O tema poderia até ser tomado
como vulgar, se não fosse o narrador. Um tipo nascido nos campos da Irlanda e
que cresce sem problemas tornando-se um ser óptimo, adorado por todos, sem
quaisquer complexos, vencedor nato, um arquitecto
de sucesso e um exemplo para todos. Não há quem não o adore e todos se deixam
cativar pela sua personalidade. Acaba despenhado, no seu carro e morre
curiosamente não da queda mas por afogamento quando a água cobre o carro preso
nas rochas. Suicídio? Crime? Só uma pessoa observa tudo e só no fim se sabe quem é. A partir
daqui, Deus descreve a vida deste tipo e aí começa o interesse do romance, pois
que nos mostra um Deus completamente hedonista, descomplexado e até afastado da
sua “criação”, que acha os católicos e judeus uns chatos mas que acaba
percebendo que os ateus eram as únicas criaturas com quem valia a pena perder
algum tempo. À medida que o romance se vai desenvolvendo vamos aprendendo a
conhecer, através do ser divino, um tipo encantador, desprovido de complexos,
usando o sexo sem quaisquer problemas com todos os que se rendem ao seu
encanto, quer com as mulheres quer com os amigos e que acaba por ter sexo
com a própria filha sem recurso à força ou qualquer outra forma de violentação,
mas antes pelo contrário de uma forma consentida e apreciada. Com tudo isto
Deus contemporiza, um pouco contristado é certo por nada ter com isso pois não
interfere com a forma como a sua “criação” se comporta uma vez que apenas os criou e
não para os controlar. A filha, talvez arrependida da sua ligação com o pai,
acaba mal casada e descontente da vida que levou e decide acabar com ela não
o conseguindo, pois alguém se adianta realizando o trabalho por ela.
…
“O AMOR NÃO DEVIA SER UMA COISA TÃO MÁ COMO É. Para que raio serve,
afinal, o amor não passa disto? Fui o primeiro a meter-me nessa coisa do amor,
antes dos românticos, antes do “Roman de La Rose” antes da canção de Salomão e
da epopeia de Gilamesh. Quando vós começastes a sentir o instinto e uma espécie
de fome entre as pernas, já eu era uma vítima calejada, um Epicuro amolecido; o
que pretendo dizer é que fui o primeiro a sentir a solidão.
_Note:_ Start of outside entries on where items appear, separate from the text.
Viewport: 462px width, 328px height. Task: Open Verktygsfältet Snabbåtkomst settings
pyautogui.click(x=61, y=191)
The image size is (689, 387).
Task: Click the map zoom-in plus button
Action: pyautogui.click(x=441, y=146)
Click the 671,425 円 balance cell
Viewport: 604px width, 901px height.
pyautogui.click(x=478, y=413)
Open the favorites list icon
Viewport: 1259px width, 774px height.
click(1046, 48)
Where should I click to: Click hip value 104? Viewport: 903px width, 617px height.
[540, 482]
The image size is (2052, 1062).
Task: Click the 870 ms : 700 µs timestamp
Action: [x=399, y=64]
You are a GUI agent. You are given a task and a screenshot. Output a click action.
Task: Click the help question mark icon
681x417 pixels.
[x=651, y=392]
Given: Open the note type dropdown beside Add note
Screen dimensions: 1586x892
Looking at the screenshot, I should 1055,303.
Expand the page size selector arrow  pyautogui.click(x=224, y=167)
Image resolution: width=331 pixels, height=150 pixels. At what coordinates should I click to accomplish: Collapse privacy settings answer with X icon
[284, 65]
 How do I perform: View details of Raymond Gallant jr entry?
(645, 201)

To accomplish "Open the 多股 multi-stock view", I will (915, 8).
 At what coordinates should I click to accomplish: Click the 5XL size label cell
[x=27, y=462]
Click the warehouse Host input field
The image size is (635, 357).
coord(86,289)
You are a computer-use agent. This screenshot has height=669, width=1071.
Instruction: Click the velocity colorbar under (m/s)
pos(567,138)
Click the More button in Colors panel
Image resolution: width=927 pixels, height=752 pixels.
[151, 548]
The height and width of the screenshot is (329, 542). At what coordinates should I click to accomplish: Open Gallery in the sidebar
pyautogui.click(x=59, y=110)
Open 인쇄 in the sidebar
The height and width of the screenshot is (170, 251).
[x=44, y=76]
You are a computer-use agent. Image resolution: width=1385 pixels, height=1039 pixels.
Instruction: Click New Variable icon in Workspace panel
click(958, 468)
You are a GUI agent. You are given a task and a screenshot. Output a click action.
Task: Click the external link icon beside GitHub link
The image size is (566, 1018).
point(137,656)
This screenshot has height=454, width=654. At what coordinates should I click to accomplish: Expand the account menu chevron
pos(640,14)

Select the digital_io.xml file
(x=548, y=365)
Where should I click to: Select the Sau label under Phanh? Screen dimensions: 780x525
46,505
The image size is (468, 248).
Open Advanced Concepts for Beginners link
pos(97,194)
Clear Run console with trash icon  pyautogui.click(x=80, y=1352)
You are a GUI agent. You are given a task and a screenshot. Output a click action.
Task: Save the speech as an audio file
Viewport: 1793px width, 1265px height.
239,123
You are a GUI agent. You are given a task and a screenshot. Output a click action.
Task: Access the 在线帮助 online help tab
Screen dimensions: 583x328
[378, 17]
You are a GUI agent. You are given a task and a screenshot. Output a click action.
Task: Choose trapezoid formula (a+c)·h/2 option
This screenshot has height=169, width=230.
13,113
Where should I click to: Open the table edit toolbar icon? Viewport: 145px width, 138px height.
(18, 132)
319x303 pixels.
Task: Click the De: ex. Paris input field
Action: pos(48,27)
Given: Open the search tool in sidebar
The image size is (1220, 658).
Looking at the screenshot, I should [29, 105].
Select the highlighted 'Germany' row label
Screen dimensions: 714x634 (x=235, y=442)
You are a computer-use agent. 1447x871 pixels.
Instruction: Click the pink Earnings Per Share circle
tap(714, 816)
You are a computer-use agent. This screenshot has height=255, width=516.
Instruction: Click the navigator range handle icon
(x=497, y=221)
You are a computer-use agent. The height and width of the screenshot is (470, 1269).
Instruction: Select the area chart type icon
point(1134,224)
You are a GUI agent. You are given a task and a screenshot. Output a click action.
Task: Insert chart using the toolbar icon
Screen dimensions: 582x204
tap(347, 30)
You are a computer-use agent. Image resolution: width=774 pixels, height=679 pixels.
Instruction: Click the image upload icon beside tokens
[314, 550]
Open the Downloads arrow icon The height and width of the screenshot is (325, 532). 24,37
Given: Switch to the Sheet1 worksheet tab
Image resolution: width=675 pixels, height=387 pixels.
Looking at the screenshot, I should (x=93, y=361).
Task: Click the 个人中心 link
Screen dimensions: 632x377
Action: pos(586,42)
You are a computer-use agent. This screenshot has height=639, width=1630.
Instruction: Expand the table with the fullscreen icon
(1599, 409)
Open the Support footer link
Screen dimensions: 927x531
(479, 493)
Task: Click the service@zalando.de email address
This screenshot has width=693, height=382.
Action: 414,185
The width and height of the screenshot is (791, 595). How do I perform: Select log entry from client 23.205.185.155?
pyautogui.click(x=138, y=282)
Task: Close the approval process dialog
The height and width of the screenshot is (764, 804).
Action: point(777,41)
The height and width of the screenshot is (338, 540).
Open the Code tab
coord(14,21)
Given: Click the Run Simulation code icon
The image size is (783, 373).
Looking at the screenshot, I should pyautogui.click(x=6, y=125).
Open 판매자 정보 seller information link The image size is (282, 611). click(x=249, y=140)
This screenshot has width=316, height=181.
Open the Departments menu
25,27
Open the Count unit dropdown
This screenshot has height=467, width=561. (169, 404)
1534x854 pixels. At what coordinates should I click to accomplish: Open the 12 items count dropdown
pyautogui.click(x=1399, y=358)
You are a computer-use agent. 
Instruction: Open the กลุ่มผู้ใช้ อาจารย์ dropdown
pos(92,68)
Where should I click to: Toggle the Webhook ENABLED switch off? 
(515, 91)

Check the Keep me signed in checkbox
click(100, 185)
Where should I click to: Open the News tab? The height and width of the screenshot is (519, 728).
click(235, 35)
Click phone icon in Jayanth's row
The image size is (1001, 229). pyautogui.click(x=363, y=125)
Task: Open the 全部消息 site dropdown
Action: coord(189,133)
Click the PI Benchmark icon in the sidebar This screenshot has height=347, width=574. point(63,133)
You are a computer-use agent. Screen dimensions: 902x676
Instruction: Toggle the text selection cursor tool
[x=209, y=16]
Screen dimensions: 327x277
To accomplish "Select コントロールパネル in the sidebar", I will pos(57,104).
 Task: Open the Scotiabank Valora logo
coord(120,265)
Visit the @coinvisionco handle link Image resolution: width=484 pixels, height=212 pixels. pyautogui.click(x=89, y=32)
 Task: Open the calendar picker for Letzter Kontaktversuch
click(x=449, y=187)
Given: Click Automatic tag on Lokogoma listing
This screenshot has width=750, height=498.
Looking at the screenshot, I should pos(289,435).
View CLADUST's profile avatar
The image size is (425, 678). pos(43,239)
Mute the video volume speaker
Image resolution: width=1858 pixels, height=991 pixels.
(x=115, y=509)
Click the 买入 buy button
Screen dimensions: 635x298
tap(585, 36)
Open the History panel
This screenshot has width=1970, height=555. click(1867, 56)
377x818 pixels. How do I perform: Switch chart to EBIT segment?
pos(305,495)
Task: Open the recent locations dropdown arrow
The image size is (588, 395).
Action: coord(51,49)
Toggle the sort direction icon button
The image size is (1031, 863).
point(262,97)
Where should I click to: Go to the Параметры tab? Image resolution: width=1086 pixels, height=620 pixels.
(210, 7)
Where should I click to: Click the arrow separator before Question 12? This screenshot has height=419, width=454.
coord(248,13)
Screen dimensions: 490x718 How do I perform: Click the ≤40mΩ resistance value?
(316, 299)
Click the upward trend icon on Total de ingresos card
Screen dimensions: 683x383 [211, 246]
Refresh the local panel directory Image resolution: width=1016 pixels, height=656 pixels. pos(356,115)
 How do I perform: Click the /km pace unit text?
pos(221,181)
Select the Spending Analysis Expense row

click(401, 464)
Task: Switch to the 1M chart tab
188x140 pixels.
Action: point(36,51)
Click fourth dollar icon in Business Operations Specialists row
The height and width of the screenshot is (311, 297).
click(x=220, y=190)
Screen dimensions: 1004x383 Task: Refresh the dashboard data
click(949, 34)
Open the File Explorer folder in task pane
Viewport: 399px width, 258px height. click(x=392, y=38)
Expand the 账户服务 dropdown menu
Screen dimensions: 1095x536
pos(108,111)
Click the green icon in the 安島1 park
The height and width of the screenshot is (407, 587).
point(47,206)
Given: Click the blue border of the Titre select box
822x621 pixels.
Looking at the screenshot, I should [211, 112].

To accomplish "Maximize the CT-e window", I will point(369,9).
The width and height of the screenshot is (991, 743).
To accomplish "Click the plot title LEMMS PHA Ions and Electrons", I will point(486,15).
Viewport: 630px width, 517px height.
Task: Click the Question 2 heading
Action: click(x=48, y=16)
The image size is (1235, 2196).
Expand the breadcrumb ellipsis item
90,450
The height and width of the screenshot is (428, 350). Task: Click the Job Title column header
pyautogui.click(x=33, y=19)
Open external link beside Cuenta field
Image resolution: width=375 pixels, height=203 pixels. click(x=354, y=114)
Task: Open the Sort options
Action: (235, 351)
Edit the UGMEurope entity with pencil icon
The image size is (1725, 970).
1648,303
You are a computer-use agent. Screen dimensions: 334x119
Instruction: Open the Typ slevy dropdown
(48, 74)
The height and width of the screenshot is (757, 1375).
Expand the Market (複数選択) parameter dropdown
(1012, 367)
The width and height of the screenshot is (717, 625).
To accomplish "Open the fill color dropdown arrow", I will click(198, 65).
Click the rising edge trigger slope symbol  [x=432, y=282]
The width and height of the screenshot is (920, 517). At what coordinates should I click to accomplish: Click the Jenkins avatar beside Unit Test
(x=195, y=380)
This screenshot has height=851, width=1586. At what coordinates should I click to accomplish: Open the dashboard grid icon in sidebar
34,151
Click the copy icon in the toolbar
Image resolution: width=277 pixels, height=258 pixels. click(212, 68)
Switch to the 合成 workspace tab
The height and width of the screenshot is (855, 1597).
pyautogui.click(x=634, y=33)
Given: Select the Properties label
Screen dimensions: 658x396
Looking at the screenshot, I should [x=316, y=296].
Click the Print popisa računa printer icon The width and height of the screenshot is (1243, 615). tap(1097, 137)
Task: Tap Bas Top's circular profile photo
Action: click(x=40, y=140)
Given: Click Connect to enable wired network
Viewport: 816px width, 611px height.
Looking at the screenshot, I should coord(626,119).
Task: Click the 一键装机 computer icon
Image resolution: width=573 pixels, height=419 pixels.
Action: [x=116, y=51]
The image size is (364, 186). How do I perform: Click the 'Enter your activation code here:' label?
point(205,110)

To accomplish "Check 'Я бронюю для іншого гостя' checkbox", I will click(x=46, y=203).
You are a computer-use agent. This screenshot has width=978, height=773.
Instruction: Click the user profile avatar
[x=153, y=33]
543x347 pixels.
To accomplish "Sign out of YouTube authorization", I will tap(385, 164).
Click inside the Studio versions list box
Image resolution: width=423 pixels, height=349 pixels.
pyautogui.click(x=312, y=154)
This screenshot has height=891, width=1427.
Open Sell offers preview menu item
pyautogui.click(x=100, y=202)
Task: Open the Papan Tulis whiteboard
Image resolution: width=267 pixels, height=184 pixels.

Os cristãos convictos dirão que Deus é amor, como se eu tivesse sido
dominado pela doença do amor, como se fosse uma caixinha de chocolates em forma
de coração e forrada a cetim, como se fosse possível esquecer que em tempos fui
considerado o flagelo das nações, como se a palavra AMOR não estivesse presente
em todos os escritos da inquisição como a palavra LIBERDADE nos campos de
concentração, como se eu estivesse investido de uma simplicidade que não existe
em coisa alguma. O céu tornou-se de tal modo uma figura de celulóide, tão pouco
credível, que só me faltou ter um artigo de duas páginas na “Holla”.
…
No fim, quando tudo se esclarece
e após um “flash back”, desculpem-me a analogia, do carro precipitando-se no vazio, Deus diz:
“Perdi-o e não posso trazê-lo de volta. Sou apenas Deus, e não fui eu
que fiz as regras.”
Lindo!
Frank Ronan é um irlandês nascido
em 1963. Escreveu já inúmeros romances e recebeu bastantes prémios.
No Times Literary Supplement pode
ler-se:
“Depois da Morte de um Herói ficamos tremendamente impacientes por ver
aquilo com que Frank Ronan nos presenteará a seguir.”